[[ Exercise data, beginning ]]

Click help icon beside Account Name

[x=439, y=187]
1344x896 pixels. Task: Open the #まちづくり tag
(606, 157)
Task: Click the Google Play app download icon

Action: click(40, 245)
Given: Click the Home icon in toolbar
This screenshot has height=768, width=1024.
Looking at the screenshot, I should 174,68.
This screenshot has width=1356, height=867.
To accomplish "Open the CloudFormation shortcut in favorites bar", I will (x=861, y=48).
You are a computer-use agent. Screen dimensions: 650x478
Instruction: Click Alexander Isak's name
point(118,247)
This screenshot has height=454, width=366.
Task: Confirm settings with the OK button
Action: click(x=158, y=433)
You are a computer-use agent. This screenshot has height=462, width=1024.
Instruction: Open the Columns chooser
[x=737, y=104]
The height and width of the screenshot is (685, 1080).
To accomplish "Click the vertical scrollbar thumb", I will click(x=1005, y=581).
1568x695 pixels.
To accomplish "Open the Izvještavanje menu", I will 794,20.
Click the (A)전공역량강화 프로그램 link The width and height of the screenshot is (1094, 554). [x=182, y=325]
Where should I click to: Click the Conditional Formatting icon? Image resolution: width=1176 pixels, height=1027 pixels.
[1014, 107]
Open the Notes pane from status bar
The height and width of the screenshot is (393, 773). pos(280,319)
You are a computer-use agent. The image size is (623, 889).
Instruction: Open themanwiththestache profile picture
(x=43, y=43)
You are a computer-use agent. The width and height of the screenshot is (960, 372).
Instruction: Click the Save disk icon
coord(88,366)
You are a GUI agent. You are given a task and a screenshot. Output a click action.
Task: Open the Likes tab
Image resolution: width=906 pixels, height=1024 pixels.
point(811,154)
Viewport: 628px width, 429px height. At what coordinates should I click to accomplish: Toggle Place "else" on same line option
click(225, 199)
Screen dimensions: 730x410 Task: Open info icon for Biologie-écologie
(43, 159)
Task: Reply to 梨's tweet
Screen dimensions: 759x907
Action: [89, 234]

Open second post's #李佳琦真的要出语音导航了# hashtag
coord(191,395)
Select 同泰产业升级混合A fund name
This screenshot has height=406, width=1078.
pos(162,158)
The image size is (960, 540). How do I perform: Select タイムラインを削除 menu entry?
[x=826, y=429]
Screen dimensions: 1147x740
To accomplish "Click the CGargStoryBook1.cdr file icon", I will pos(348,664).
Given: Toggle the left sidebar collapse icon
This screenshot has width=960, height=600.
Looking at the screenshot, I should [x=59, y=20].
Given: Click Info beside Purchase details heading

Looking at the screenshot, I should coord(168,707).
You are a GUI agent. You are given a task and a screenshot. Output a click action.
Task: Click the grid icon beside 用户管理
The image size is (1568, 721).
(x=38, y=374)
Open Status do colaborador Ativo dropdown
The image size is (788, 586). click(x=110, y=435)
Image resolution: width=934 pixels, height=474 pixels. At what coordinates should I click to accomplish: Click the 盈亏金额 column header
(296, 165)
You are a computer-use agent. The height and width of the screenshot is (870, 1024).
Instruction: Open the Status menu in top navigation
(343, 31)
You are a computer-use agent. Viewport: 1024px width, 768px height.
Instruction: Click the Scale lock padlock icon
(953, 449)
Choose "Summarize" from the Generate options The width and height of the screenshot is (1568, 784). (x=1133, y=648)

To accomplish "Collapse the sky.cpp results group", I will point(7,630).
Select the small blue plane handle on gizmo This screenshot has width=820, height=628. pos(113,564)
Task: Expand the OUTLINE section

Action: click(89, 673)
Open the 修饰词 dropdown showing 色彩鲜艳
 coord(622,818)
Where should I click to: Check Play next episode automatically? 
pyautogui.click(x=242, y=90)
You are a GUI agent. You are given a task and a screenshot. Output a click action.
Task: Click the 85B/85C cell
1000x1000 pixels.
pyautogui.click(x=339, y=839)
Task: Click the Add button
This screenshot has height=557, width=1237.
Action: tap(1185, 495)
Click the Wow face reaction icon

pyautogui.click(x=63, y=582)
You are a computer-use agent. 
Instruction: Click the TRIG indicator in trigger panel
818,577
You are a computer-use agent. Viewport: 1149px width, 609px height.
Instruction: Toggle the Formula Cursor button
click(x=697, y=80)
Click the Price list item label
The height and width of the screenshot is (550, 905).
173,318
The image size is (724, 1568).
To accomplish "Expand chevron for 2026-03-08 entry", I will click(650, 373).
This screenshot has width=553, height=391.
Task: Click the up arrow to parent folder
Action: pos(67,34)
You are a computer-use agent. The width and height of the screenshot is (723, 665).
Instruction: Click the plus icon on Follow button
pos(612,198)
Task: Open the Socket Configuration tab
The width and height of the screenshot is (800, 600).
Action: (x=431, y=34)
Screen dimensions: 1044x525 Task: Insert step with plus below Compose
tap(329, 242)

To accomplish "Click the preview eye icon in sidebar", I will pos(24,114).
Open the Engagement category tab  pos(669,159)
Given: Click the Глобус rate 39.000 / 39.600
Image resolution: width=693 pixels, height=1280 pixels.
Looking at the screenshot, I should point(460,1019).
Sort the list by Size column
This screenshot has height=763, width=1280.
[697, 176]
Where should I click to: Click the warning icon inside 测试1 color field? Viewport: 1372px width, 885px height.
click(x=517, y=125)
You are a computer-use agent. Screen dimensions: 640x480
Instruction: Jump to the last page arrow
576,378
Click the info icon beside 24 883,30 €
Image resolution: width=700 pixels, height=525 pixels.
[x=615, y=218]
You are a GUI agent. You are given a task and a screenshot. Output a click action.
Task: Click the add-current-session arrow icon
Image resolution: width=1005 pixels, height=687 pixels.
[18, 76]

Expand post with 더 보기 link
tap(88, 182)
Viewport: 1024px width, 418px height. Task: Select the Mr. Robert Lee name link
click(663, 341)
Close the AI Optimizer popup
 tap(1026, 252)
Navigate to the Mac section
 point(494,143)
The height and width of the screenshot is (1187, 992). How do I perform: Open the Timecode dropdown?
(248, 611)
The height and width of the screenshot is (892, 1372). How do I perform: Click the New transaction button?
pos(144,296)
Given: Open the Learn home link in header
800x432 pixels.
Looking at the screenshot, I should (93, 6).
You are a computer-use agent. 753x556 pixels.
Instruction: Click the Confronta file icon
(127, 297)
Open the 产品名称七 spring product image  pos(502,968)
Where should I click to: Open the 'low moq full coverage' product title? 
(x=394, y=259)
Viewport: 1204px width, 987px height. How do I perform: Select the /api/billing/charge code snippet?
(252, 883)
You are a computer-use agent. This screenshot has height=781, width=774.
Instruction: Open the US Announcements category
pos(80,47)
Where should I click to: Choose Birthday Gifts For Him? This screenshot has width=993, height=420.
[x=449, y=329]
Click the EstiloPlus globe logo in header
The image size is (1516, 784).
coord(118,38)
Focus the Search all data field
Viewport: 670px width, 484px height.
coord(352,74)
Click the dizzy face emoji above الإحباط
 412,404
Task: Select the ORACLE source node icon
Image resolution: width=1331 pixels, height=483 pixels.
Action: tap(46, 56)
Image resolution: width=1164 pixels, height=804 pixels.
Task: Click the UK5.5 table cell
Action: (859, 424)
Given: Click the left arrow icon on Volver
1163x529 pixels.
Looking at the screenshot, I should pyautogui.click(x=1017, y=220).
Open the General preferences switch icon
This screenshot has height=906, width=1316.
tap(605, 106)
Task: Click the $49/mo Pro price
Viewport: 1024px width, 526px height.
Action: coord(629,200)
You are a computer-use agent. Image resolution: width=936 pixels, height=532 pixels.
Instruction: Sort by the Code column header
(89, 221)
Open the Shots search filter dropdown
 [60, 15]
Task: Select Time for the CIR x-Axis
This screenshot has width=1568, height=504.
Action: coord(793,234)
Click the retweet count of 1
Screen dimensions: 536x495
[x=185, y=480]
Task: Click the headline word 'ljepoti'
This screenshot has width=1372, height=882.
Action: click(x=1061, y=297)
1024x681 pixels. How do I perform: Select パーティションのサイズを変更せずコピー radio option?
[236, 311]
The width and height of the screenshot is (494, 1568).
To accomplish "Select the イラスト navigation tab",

[[ Exercise data, end ]]

[Work instructions]
The first line of the records and every line down to the line with "You are a computer-use agent. Screen dimensions: 650x478" must be quoted exactly; leave out all else.

[Answer section]
Click help icon beside Account Name

[x=439, y=187]
1344x896 pixels. Task: Open the #まちづくり tag
(606, 157)
Task: Click the Google Play app download icon

Action: click(40, 245)
Given: Click the Home icon in toolbar
This screenshot has height=768, width=1024.
Looking at the screenshot, I should 174,68.
This screenshot has width=1356, height=867.
To accomplish "Open the CloudFormation shortcut in favorites bar", I will (x=861, y=48).
You are a computer-use agent. Screen dimensions: 650x478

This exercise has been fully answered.